Instructions to follow –
Return, from the listing that follows, each line containing the word "toolbar".

The data –
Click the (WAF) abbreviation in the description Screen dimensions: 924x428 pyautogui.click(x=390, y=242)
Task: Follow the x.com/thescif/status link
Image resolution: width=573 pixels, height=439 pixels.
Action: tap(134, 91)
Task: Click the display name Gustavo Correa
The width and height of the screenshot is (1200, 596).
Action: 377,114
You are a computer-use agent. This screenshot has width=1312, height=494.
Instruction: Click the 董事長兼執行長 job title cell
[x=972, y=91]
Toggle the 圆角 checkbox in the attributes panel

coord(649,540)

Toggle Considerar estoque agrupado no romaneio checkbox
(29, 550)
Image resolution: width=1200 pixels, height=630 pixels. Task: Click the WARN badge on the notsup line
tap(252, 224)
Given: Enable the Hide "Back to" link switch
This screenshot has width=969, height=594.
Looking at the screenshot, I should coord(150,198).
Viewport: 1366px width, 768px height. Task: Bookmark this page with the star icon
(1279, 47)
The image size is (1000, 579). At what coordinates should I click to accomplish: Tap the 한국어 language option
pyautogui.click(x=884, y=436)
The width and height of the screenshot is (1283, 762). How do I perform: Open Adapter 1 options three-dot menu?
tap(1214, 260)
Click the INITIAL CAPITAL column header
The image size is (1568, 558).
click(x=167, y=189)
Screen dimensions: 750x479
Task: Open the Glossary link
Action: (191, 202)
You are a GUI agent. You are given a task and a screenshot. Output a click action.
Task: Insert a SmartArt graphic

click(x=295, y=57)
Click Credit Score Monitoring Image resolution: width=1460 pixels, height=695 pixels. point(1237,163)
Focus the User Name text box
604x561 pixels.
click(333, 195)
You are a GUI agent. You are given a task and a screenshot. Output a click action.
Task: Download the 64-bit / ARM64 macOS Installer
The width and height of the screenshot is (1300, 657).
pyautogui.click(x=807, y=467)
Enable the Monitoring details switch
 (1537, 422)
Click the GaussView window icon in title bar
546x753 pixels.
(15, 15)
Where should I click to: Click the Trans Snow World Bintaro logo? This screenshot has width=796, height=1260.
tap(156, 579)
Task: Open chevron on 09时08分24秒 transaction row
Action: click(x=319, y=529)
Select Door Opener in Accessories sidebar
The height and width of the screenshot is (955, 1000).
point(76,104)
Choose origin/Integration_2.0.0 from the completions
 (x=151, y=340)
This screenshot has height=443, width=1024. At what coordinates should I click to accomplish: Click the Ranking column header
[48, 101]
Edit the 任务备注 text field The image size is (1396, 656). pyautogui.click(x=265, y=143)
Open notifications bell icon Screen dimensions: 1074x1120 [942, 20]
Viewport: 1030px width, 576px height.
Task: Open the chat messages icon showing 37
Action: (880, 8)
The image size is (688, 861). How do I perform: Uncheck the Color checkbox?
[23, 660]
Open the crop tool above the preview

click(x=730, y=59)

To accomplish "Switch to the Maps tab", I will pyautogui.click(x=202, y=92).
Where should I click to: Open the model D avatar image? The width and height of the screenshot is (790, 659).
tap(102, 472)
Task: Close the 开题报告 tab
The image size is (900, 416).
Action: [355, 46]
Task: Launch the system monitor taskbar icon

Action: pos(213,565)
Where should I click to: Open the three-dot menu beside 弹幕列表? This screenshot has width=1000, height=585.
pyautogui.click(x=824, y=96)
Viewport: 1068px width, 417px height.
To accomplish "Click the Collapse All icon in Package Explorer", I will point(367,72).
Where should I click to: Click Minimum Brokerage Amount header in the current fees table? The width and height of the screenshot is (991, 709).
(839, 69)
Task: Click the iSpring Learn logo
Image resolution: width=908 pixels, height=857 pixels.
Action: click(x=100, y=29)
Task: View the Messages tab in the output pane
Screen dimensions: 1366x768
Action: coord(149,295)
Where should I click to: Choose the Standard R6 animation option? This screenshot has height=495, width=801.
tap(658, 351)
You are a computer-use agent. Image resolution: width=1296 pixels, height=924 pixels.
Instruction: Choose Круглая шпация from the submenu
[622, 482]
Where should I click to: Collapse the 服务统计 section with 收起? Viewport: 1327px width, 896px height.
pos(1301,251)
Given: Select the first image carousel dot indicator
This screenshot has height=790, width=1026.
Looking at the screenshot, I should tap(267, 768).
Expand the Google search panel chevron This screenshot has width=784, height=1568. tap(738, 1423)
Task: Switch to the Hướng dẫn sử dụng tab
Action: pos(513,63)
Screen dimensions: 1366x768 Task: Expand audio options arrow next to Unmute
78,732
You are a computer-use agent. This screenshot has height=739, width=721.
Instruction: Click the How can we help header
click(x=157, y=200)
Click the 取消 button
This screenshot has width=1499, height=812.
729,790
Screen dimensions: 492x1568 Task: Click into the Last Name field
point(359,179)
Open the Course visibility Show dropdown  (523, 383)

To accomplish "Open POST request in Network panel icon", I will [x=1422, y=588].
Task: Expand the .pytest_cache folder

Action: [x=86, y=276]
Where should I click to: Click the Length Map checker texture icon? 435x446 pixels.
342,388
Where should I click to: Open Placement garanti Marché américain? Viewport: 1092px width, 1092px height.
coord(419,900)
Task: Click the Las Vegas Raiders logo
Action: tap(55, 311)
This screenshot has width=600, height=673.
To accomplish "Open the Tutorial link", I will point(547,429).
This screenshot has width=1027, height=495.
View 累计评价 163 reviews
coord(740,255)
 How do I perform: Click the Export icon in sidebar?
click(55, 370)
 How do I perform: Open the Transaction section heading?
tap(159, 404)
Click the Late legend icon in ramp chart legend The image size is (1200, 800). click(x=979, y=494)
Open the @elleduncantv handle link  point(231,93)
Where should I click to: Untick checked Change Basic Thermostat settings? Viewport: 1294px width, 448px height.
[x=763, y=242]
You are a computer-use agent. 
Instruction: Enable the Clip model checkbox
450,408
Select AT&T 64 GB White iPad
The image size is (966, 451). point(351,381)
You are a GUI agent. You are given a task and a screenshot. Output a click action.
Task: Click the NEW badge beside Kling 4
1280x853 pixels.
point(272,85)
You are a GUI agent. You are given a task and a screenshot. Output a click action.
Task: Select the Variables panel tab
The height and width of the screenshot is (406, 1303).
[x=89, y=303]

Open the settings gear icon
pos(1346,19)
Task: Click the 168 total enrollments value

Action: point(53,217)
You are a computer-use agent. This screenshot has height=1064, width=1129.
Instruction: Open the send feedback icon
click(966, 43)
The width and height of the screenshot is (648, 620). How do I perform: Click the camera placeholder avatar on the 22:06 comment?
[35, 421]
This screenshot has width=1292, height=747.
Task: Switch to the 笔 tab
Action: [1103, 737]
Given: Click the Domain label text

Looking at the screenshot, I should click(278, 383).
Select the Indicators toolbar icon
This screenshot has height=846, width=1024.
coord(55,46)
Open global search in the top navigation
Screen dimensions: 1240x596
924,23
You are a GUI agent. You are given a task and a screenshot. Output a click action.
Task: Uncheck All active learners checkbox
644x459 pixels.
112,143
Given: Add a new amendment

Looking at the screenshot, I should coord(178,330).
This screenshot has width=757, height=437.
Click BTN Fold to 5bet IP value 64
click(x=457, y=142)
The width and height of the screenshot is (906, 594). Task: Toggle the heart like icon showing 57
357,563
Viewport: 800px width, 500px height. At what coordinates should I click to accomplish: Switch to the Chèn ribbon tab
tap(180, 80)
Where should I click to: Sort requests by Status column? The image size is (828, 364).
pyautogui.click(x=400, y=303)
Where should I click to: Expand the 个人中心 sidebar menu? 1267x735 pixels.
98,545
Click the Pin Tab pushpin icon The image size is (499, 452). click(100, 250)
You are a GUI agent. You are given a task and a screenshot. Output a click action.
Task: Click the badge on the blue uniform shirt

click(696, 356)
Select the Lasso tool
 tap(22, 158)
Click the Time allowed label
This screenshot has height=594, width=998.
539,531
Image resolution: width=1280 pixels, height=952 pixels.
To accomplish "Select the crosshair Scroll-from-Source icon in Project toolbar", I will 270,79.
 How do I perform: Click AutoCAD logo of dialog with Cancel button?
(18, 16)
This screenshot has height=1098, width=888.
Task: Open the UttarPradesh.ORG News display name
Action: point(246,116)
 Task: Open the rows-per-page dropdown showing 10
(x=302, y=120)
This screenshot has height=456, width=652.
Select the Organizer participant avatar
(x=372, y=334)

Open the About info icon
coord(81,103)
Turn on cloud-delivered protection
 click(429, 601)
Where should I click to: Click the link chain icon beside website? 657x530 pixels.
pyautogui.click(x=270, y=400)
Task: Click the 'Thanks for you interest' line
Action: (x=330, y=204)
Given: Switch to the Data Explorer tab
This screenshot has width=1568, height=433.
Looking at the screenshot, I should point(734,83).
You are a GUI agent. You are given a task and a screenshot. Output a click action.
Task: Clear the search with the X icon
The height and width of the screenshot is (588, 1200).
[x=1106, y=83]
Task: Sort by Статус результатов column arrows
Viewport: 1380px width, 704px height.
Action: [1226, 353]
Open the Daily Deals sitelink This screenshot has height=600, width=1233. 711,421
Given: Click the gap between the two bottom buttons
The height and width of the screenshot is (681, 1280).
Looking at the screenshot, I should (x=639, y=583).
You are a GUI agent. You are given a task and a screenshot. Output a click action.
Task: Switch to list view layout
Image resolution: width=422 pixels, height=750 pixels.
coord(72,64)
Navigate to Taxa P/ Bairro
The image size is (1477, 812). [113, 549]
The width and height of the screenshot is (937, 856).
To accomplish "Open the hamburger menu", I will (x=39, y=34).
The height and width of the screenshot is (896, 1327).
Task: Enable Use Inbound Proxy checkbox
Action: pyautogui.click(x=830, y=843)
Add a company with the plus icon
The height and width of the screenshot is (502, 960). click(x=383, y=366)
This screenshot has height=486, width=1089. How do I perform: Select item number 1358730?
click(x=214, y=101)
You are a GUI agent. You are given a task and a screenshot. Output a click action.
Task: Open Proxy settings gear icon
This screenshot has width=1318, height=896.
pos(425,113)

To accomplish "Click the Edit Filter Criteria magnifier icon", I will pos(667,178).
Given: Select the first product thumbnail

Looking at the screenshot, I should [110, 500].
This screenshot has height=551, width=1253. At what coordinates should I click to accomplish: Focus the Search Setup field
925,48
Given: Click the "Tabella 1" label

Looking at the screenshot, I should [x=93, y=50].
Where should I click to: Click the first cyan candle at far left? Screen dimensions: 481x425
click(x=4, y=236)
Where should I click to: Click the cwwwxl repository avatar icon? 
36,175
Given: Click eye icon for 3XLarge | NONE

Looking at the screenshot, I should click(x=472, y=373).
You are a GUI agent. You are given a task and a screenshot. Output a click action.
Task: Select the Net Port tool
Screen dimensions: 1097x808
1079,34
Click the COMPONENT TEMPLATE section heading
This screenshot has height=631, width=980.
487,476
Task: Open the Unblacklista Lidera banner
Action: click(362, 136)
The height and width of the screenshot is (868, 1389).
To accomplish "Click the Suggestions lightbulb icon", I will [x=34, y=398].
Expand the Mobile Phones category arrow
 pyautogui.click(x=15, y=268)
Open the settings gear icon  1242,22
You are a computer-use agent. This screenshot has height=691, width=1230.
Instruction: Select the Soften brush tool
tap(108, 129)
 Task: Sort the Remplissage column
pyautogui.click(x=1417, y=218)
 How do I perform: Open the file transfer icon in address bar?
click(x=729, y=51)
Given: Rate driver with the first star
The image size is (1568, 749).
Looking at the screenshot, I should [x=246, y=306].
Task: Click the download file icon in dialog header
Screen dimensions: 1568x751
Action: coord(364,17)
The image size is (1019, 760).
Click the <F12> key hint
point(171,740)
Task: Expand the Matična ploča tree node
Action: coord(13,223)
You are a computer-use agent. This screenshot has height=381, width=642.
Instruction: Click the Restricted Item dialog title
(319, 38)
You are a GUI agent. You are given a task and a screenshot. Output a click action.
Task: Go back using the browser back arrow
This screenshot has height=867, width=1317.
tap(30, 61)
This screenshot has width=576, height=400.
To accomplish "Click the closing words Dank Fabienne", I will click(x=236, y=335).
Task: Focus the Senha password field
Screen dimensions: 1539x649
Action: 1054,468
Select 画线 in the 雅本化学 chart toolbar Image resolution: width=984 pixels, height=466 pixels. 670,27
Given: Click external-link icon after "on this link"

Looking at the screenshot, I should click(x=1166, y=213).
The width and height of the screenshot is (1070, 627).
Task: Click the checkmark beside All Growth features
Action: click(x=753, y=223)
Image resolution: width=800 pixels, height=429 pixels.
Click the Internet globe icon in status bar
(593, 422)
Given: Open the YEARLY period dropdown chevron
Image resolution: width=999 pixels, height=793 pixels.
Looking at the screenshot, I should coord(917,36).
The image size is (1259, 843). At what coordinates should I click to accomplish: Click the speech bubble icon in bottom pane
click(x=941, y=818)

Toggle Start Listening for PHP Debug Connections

Response area –
Select the Indicators toolbar icon
To accomplish "Select the crosshair Scroll-from-Source icon in Project toolbar", I will 270,79.
Select 画线 in the 雅本化学 chart toolbar Image resolution: width=984 pixels, height=466 pixels. 670,27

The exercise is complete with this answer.